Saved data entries
-*-*-
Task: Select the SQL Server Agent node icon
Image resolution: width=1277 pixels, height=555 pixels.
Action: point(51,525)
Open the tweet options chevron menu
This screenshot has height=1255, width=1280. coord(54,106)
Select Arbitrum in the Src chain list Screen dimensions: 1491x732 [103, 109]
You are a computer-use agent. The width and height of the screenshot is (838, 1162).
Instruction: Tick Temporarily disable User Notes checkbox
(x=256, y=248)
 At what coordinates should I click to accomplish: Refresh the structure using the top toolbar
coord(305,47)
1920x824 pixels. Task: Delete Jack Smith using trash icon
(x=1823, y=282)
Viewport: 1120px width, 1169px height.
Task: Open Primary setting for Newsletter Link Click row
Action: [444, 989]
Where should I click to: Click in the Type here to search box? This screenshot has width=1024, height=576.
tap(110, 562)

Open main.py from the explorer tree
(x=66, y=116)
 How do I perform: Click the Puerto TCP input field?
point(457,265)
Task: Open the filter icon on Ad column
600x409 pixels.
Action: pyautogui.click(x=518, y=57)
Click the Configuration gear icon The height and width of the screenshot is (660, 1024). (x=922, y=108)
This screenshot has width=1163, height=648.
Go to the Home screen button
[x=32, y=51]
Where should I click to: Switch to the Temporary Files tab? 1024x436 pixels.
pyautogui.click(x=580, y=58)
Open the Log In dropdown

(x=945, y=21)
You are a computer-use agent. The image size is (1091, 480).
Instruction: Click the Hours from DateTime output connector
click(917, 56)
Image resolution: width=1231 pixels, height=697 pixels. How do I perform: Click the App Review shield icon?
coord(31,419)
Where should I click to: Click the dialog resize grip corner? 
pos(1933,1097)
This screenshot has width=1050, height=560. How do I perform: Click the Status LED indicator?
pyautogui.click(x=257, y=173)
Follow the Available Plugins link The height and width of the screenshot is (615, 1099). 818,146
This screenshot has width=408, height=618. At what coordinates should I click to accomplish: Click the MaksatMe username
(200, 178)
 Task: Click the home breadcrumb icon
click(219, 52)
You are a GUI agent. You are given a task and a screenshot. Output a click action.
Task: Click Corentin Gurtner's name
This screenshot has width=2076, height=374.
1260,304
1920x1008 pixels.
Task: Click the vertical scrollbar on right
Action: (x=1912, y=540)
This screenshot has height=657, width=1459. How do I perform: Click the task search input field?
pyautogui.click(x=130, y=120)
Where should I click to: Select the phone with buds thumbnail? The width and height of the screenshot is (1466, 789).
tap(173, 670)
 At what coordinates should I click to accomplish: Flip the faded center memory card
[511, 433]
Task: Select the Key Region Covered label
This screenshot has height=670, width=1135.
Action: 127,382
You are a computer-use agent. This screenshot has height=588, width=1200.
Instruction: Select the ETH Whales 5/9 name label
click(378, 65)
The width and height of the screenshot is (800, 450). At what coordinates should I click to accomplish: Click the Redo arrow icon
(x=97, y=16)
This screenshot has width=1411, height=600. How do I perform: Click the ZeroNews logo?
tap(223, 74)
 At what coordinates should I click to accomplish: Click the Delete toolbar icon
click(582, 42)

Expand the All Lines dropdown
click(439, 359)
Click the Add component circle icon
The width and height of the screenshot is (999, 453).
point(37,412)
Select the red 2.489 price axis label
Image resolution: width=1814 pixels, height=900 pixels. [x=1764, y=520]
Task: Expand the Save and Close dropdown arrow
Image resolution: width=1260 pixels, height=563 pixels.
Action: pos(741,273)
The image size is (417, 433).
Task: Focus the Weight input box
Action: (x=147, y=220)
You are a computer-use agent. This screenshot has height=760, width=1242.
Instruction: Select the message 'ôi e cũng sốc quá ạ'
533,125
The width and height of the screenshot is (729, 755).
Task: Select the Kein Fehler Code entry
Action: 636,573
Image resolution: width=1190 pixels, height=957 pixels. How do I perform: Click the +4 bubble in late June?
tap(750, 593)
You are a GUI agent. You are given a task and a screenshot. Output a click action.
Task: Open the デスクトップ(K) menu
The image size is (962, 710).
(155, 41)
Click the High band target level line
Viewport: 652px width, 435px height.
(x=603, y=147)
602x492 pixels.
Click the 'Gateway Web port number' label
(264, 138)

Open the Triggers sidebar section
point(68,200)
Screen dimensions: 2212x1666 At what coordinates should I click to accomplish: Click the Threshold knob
-*-*-
**What needs to be done**
All records shown above must be set down again verbatim.

**Solution for this task**
Task: Select the SQL Server Agent node icon
Image resolution: width=1277 pixels, height=555 pixels.
Action: point(51,525)
Open the tweet options chevron menu
This screenshot has height=1255, width=1280. coord(54,106)
Select Arbitrum in the Src chain list Screen dimensions: 1491x732 [103, 109]
You are a computer-use agent. The width and height of the screenshot is (838, 1162).
Instruction: Tick Temporarily disable User Notes checkbox
(x=256, y=248)
 At what coordinates should I click to accomplish: Refresh the structure using the top toolbar
coord(305,47)
1920x824 pixels. Task: Delete Jack Smith using trash icon
(x=1823, y=282)
Viewport: 1120px width, 1169px height.
Task: Open Primary setting for Newsletter Link Click row
Action: [444, 989]
Where should I click to: Click in the Type here to search box? This screenshot has width=1024, height=576.
tap(110, 562)

Open main.py from the explorer tree
(x=66, y=116)
 How do I perform: Click the Puerto TCP input field?
point(457,265)
Task: Open the filter icon on Ad column
600x409 pixels.
Action: pyautogui.click(x=518, y=57)
Click the Configuration gear icon The height and width of the screenshot is (660, 1024). (x=922, y=108)
This screenshot has width=1163, height=648.
Go to the Home screen button
[x=32, y=51]
Where should I click to: Switch to the Temporary Files tab? 1024x436 pixels.
pyautogui.click(x=580, y=58)
Open the Log In dropdown

(x=945, y=21)
You are a computer-use agent. The image size is (1091, 480).
Instruction: Click the Hours from DateTime output connector
click(917, 56)
Image resolution: width=1231 pixels, height=697 pixels. How do I perform: Click the App Review shield icon?
coord(31,419)
Where should I click to: Click the dialog resize grip corner? 
pos(1933,1097)
This screenshot has width=1050, height=560. How do I perform: Click the Status LED indicator?
pyautogui.click(x=257, y=173)
Follow the Available Plugins link The height and width of the screenshot is (615, 1099). 818,146
This screenshot has width=408, height=618. At what coordinates should I click to accomplish: Click the MaksatMe username
(200, 178)
 Task: Click the home breadcrumb icon
click(219, 52)
You are a GUI agent. You are given a task and a screenshot. Output a click action.
Task: Click Corentin Gurtner's name
This screenshot has width=2076, height=374.
1260,304
1920x1008 pixels.
Task: Click the vertical scrollbar on right
Action: (x=1912, y=540)
This screenshot has height=657, width=1459. How do I perform: Click the task search input field?
pyautogui.click(x=130, y=120)
Where should I click to: Select the phone with buds thumbnail? The width and height of the screenshot is (1466, 789).
tap(173, 670)
 At what coordinates should I click to accomplish: Flip the faded center memory card
[511, 433]
Task: Select the Key Region Covered label
This screenshot has height=670, width=1135.
Action: 127,382
You are a computer-use agent. This screenshot has height=588, width=1200.
Instruction: Select the ETH Whales 5/9 name label
click(378, 65)
The width and height of the screenshot is (800, 450). At what coordinates should I click to accomplish: Click the Redo arrow icon
(x=97, y=16)
This screenshot has width=1411, height=600. How do I perform: Click the ZeroNews logo?
tap(223, 74)
 At what coordinates should I click to accomplish: Click the Delete toolbar icon
click(582, 42)

Expand the All Lines dropdown
click(439, 359)
Click the Add component circle icon
The width and height of the screenshot is (999, 453).
point(37,412)
Select the red 2.489 price axis label
Image resolution: width=1814 pixels, height=900 pixels. [x=1764, y=520]
Task: Expand the Save and Close dropdown arrow
Image resolution: width=1260 pixels, height=563 pixels.
Action: pos(741,273)
The image size is (417, 433).
Task: Focus the Weight input box
Action: (x=147, y=220)
You are a computer-use agent. This screenshot has height=760, width=1242.
Instruction: Select the message 'ôi e cũng sốc quá ạ'
533,125
The width and height of the screenshot is (729, 755).
Task: Select the Kein Fehler Code entry
Action: 636,573
Image resolution: width=1190 pixels, height=957 pixels. How do I perform: Click the +4 bubble in late June?
tap(750, 593)
You are a GUI agent. You are given a task and a screenshot. Output a click action.
Task: Open the デスクトップ(K) menu
The image size is (962, 710).
(155, 41)
Click the High band target level line
Viewport: 652px width, 435px height.
(x=603, y=147)
602x492 pixels.
Click the 'Gateway Web port number' label
(264, 138)

Open the Triggers sidebar section
point(68,200)
Screen dimensions: 2212x1666 At what coordinates should I click to accomplish: Click the Threshold knob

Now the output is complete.